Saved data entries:
***

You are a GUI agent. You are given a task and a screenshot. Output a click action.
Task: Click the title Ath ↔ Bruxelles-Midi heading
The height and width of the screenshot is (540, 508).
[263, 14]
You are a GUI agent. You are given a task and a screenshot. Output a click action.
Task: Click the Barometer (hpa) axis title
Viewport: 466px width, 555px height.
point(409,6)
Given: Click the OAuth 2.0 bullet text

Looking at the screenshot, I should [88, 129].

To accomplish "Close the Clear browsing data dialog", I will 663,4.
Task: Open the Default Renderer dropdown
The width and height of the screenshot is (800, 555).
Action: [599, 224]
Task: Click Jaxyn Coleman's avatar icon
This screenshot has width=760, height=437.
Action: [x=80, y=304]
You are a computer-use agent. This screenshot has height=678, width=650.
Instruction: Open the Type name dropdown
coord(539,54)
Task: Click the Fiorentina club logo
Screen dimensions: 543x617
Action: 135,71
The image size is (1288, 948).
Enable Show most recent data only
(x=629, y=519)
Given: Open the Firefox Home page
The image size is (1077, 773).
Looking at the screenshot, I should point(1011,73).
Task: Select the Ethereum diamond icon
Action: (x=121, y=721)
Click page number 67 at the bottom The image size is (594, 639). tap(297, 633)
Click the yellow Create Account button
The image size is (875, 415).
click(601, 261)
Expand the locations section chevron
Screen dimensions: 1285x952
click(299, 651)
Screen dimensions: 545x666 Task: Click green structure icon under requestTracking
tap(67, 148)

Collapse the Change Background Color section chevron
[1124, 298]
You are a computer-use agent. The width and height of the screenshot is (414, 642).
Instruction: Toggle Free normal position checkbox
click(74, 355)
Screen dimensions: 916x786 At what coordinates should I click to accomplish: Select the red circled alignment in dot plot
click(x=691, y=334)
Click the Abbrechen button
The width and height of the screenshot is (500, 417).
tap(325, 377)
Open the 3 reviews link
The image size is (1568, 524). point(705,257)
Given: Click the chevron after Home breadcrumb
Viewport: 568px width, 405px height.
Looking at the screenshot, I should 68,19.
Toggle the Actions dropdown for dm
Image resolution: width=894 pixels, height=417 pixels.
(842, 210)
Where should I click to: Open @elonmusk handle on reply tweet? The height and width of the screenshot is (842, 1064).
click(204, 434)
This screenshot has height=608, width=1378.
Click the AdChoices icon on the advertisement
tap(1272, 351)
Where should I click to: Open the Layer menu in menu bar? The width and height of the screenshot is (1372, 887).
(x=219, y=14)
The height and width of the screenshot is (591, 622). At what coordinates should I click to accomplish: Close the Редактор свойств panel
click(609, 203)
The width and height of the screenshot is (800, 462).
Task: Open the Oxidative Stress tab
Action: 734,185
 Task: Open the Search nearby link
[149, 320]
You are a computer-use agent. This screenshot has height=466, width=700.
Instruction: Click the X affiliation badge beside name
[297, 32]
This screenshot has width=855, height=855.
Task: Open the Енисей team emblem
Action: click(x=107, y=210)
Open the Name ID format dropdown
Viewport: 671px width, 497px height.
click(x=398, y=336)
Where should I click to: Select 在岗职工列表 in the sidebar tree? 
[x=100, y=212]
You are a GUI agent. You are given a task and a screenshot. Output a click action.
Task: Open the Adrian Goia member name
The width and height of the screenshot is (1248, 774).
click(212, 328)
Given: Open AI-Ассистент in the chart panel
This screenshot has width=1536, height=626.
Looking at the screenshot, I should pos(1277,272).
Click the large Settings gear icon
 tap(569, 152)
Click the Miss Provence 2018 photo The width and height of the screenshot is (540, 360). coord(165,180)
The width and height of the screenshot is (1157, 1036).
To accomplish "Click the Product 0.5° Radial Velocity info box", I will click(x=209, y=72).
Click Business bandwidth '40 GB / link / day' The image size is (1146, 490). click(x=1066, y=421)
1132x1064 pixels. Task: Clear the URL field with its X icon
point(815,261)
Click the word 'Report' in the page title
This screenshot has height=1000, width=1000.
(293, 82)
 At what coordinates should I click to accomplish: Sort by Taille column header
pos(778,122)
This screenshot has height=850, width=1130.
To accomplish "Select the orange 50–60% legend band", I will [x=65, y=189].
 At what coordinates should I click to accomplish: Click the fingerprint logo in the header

***

Look back at the entries above. Retype the line with "Instruction: Toggle Free", the line with "has height=466, width=700.", and all lines in between.

Instruction: Toggle Free normal position checkbox
click(74, 355)
Screen dimensions: 916x786 At what coordinates should I click to accomplish: Select the red circled alignment in dot plot
click(x=691, y=334)
Click the Abbrechen button
The width and height of the screenshot is (500, 417).
tap(325, 377)
Open the 3 reviews link
The image size is (1568, 524). point(705,257)
Given: Click the chevron after Home breadcrumb
Viewport: 568px width, 405px height.
Looking at the screenshot, I should 68,19.
Toggle the Actions dropdown for dm
Image resolution: width=894 pixels, height=417 pixels.
(842, 210)
Where should I click to: Open @elonmusk handle on reply tweet? The height and width of the screenshot is (842, 1064).
click(204, 434)
This screenshot has height=608, width=1378.
Click the AdChoices icon on the advertisement
tap(1272, 351)
Where should I click to: Open the Layer menu in menu bar? The width and height of the screenshot is (1372, 887).
(x=219, y=14)
The height and width of the screenshot is (591, 622). At what coordinates should I click to accomplish: Close the Редактор свойств panel
click(609, 203)
The width and height of the screenshot is (800, 462).
Task: Open the Oxidative Stress tab
Action: 734,185
 Task: Open the Search nearby link
[149, 320]
You are a computer-use agent. This screenshot has height=466, width=700.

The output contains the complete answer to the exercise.